*GIVEN INSTRUCTION*. Copy out the records word for word, starting with the first line and going on through the line that contains "click(x=130, y=11)", with both ends included. Leave the pictures out of your answer.
------------------------------------------------------------------------
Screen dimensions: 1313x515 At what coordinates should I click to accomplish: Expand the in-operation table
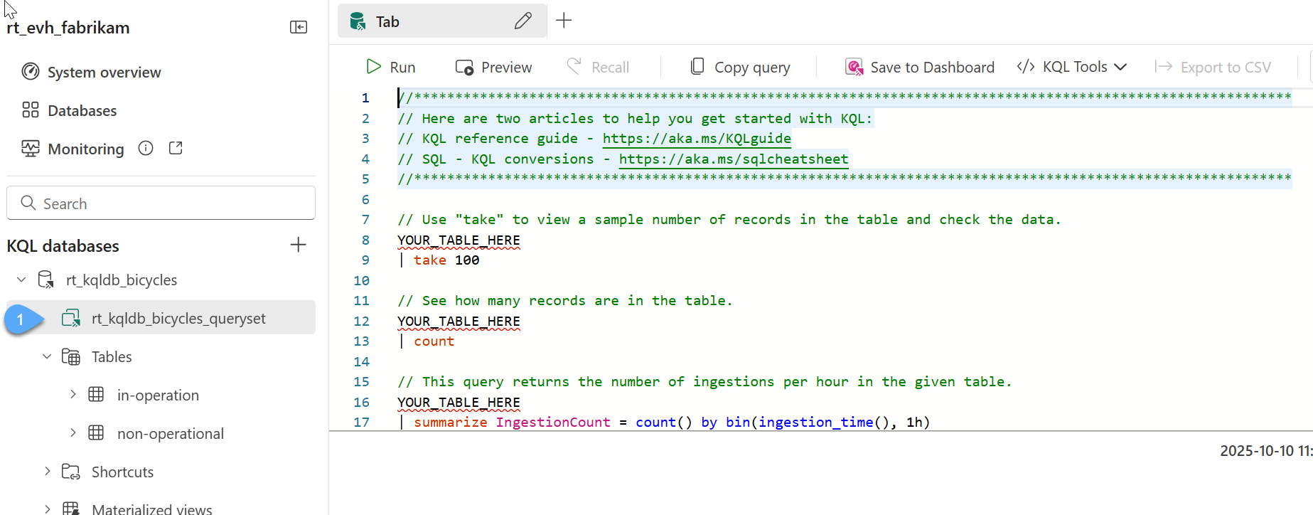tap(73, 394)
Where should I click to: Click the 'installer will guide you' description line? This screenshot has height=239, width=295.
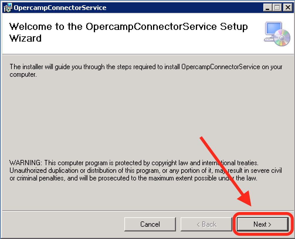146,67
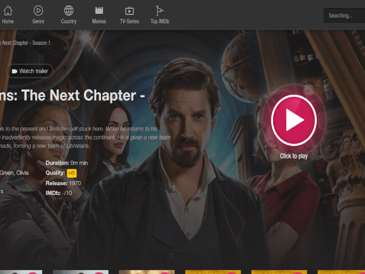Open the TV-Series television icon
The image size is (365, 274).
click(x=130, y=11)
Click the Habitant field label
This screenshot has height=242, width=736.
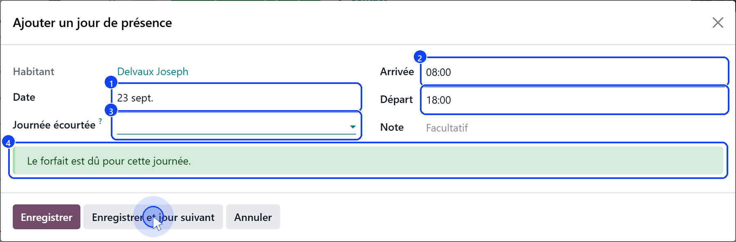34,72
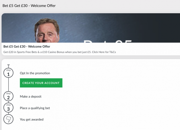The width and height of the screenshot is (180, 130).
Task: Click the bold Welcome Offer heading below the banner
Action: pos(27,46)
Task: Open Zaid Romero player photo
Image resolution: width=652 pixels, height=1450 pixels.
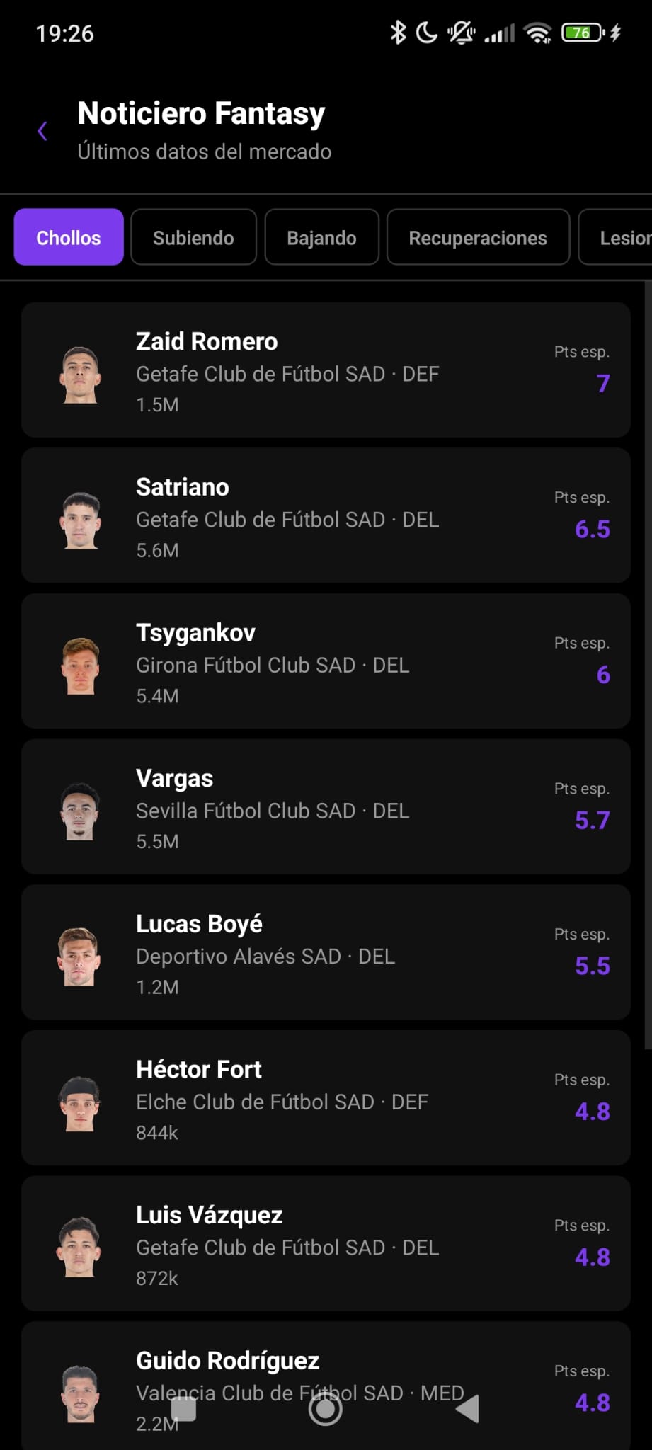Action: [80, 375]
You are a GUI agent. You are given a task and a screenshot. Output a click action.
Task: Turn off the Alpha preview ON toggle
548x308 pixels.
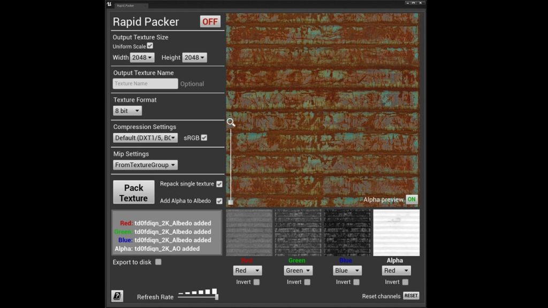(x=412, y=199)
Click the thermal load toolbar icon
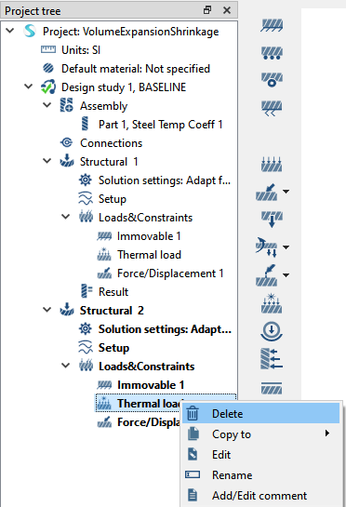 pos(272,303)
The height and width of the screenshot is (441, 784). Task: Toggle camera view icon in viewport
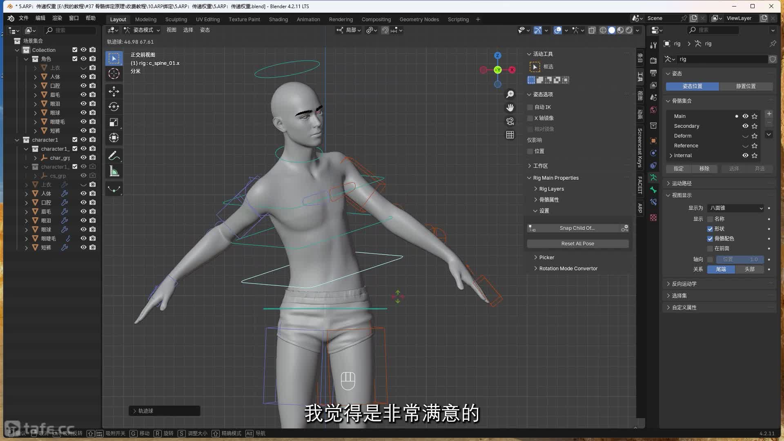tap(510, 121)
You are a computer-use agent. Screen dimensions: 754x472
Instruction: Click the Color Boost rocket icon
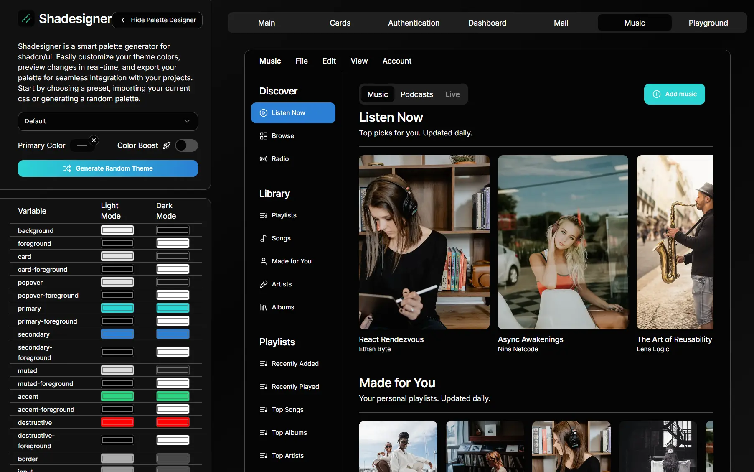pos(167,145)
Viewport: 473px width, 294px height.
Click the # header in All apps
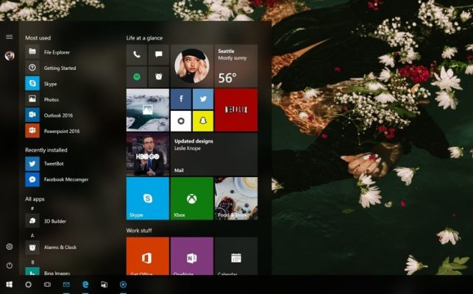click(x=32, y=209)
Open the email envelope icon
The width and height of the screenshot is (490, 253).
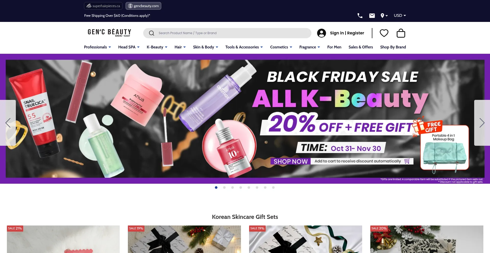[372, 16]

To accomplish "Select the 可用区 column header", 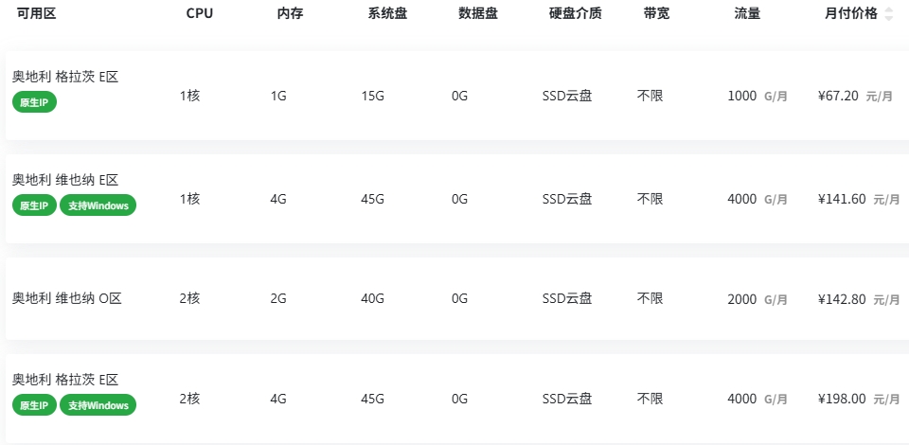I will 36,14.
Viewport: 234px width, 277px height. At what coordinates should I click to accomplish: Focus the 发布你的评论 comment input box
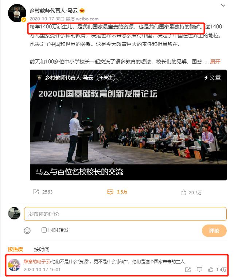(x=125, y=214)
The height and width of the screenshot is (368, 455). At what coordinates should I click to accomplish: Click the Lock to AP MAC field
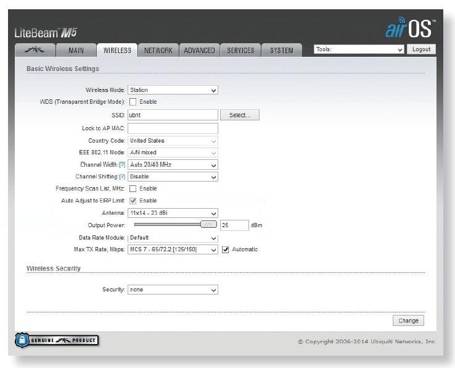click(173, 128)
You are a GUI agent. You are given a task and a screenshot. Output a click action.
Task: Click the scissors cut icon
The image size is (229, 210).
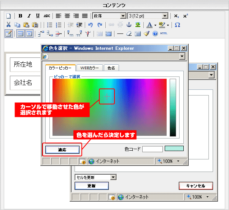click(x=8, y=25)
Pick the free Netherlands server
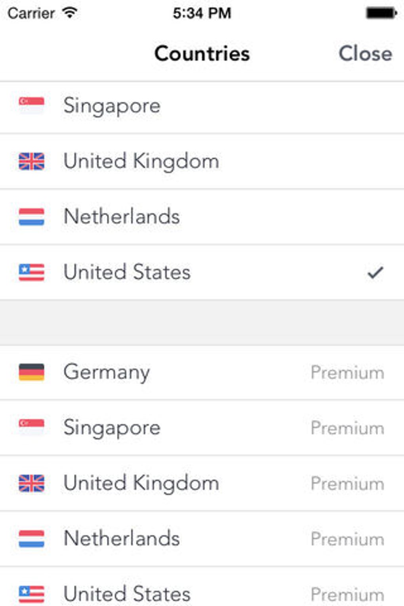The height and width of the screenshot is (606, 404). coord(122,217)
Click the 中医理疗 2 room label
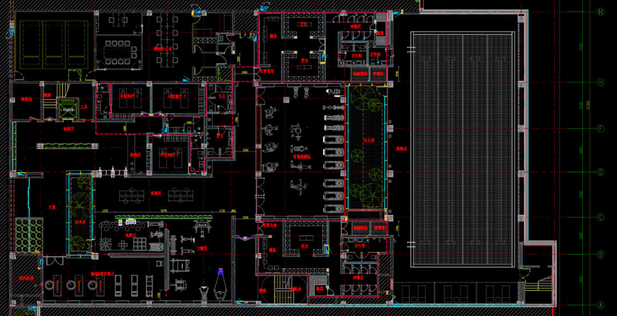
------------------------------------------------------------------------
*WORKED SOLUTION*.
Screen dimensions: 1313x515 At what coordinates should I click to accomplish: Expand the in-operation table
tap(73, 394)
Where should I click to: Click the 'installer will guide you' description line? This screenshot has height=239, width=295.
146,67
Open the TV-Series television icon
The image size is (365, 274).
click(x=130, y=11)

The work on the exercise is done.